= Diabetes Mine =

www.DiabetesMine.com

Diabetes Mine is a Web 2.0 (Health 2.0) web log focused on issues related to diabetes. Written by Amy Tenderich, DiabetesMine offers news, analysis, and opinions on issues that relate to the diabetes community. In addition, the author offers personal perspectives, experiences and observations, and encourages readers to do the same.

Readers can contribute to DiabetesMine by submitting their personal stories of diagnosis and the challenges of living with diabetes. Partners and loved ones of people with diabetes can also participate in a section called “The Diabetic Partner Follies.” Updated almost daily, DiabetesMine is an online hub for the diabetes community.

In January 2015, DiabetesMine moved to a new home under Healthline.
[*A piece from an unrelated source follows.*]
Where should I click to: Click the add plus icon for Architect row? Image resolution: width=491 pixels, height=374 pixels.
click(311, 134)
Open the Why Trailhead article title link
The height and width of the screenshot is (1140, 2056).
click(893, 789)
In March 2022, Healthline decided to close down the editorial content on DiabetesMine. This was publicly announced in April 2022.

==Amy Tenderich==

Amy Tenderich was diagnosed in May 2003 with type 1 diabetes while in her mid-thirties. Then a freelance journalist for the IT industry, she approached the subject of diabetes with a writer's curiosity.
Now a contributor on diabetes for HealthCentral.com and a monthly columnist for dLife, Amy has co-authored a book called "Know Your Numbers, Outlive Your Diabetes".